Is video killing the comedy star?

Nothing beats live comedy, and the atmosphere of mass hysteria is beneficial to all performers. Ever watch Live at the Apollo and think “hey, that joke wasn’t actually that funny, why is everyone laughing so hysterically?” Exactly.

Sneakily filming a comedian’s set and uploading it to YouTube is not only frustrating for its detrimental effect on ticket sales; it robs people of that experience of unified laughter.

About five years ago now, I saw Russell Howard snap at a girl for having her camera out during a gig. At the time I thought “Wow, she’s going to have an amazing ‘the awkward moment when.. ’Facebook status to post when she gets home’, and laughed it off as a strange over-reaction. Now that I’m no longer seventeen, I can appreciate how frustrating it must be to be yearning to fill out venues, only to have people stay in and watch your material online for free. Luckily for Russell, he managed to break through anyway.
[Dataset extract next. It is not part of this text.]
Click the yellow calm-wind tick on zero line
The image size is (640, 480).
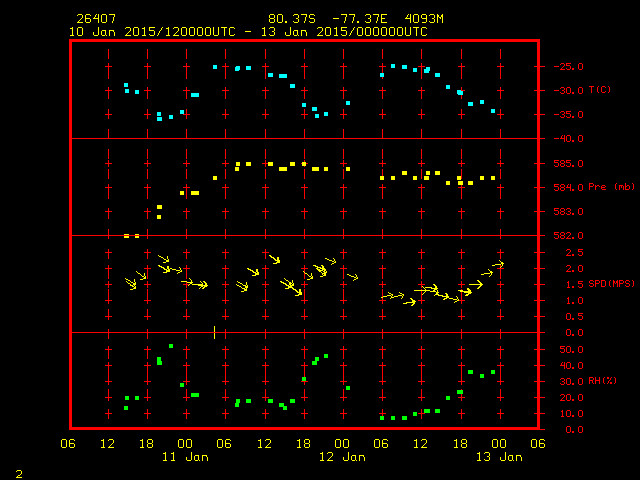point(214,332)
Russell Howard live comedy

But unfortunately, if you’ve heard the punchline of a joke before – chances are it’s not going to be as funny the second time round. Even if performers are accepting that there’s no alternative and consenting to their material being made available online, they are still being forced to accept the added burden that follows this decision. Gone are the days when comedians could reel off the same old jokes night after night. Now, in a society where we demand constant and immediate gratification, recycled material just doesn’t cut it. I must admit, I’m as guilty as any of feeling disappointment upon watching a snippet of a stand-up routine and thinking ‘Oh, I’ve heard all these jokes before.’

Then, on further reflection, you’re forced to accept that if you’ve previously watched the show immorally online, you only have yourself to blame. No-one watches a pirated stream of the latest blockbuster to then pay to see it in the cinema, expecting to be surprised. Why should comedy be any different? Just like the old anti-piracy adverts shown at the beginning of Disney videos used to warn us, (the one where someone was forced to suffer a terrible version of 101 Dalmatians. Remember?) copies just aren’t the same as the real thing.

When you attend a comedy performance, it’s not just about listening to some nice jokes and drinking overpriced beer; there’s also the added element of the unpredictable. Maybe something will go wrong, maybe their support act will be the next big thing, maybe they’ll veer away from what they’ve pre-prepared to share a story that will only be heard that night, or maybe, just maybe, they’ll address you personally. And that unrivalled fear cannot be matched online. Within the boundaries of the law.

With everything available at the click of a button, it’s understandable to opt to stay in your own living room. There’ll be no queue for the toilets and you don’t have to drink out of a plastic cup. But equally, you’ll miss getting to enter buildings you never know existed, listening to terrible drunken heckles, and feeling just a little bit rock ‘n’ roll.